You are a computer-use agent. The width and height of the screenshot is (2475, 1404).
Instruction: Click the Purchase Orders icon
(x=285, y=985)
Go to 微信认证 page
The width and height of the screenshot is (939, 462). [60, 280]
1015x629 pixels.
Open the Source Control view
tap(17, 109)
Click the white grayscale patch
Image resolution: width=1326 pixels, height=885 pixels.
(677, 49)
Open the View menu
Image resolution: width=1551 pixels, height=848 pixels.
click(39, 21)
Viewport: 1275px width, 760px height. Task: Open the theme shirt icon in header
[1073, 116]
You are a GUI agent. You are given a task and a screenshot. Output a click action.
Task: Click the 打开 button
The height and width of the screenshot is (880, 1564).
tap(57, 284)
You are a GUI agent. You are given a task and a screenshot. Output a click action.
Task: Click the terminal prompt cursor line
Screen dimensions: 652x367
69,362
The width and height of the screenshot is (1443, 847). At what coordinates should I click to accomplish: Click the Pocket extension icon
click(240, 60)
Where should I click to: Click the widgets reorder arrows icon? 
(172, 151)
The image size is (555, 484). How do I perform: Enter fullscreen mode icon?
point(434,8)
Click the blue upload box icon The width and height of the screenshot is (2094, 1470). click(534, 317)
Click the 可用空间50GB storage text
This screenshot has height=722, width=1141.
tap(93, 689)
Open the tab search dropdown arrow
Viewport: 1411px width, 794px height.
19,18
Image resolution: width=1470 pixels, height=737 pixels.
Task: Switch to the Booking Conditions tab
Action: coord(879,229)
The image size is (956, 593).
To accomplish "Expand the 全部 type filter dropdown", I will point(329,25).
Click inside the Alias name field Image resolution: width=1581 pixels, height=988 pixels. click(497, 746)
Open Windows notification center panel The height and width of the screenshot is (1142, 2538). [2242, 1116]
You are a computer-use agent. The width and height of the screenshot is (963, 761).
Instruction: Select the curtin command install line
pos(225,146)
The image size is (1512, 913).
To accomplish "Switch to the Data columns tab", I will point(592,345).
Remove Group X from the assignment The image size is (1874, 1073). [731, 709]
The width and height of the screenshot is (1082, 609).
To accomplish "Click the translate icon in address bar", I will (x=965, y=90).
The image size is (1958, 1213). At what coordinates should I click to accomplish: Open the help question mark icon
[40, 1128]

------------

Exercise aim: Reproduce every single entry above exactly.

Response below:
You are a computer-use agent. The width and height of the screenshot is (2475, 1404).
Instruction: Click the Purchase Orders icon
(x=285, y=985)
Go to 微信认证 page
The width and height of the screenshot is (939, 462). [60, 280]
1015x629 pixels.
Open the Source Control view
tap(17, 109)
Click the white grayscale patch
Image resolution: width=1326 pixels, height=885 pixels.
(677, 49)
Open the View menu
Image resolution: width=1551 pixels, height=848 pixels.
click(39, 21)
Viewport: 1275px width, 760px height. Task: Open the theme shirt icon in header
[1073, 116]
You are a GUI agent. You are given a task and a screenshot. Output a click action.
Task: Click the 打开 button
The height and width of the screenshot is (880, 1564).
tap(57, 284)
You are a GUI agent. You are given a task and a screenshot. Output a click action.
Task: Click the terminal prompt cursor line
Screen dimensions: 652x367
69,362
The width and height of the screenshot is (1443, 847). At what coordinates should I click to accomplish: Click the Pocket extension icon
click(240, 60)
Where should I click to: Click the widgets reorder arrows icon? 
(172, 151)
The image size is (555, 484). How do I perform: Enter fullscreen mode icon?
point(434,8)
Click the blue upload box icon The width and height of the screenshot is (2094, 1470). click(534, 317)
Click the 可用空间50GB storage text
This screenshot has height=722, width=1141.
tap(93, 689)
Open the tab search dropdown arrow
Viewport: 1411px width, 794px height.
19,18
Image resolution: width=1470 pixels, height=737 pixels.
Task: Switch to the Booking Conditions tab
Action: coord(879,229)
The image size is (956, 593).
To accomplish "Expand the 全部 type filter dropdown", I will point(329,25).
Click inside the Alias name field Image resolution: width=1581 pixels, height=988 pixels. click(497, 746)
Open Windows notification center panel The height and width of the screenshot is (1142, 2538). [2242, 1116]
You are a computer-use agent. The width and height of the screenshot is (963, 761).
Instruction: Select the curtin command install line
pos(225,146)
The image size is (1512, 913).
To accomplish "Switch to the Data columns tab", I will point(592,345).
Remove Group X from the assignment The image size is (1874, 1073). [731, 709]
The width and height of the screenshot is (1082, 609).
To accomplish "Click the translate icon in address bar", I will (x=965, y=90).
The image size is (1958, 1213). At what coordinates should I click to accomplish: Open the help question mark icon
[40, 1128]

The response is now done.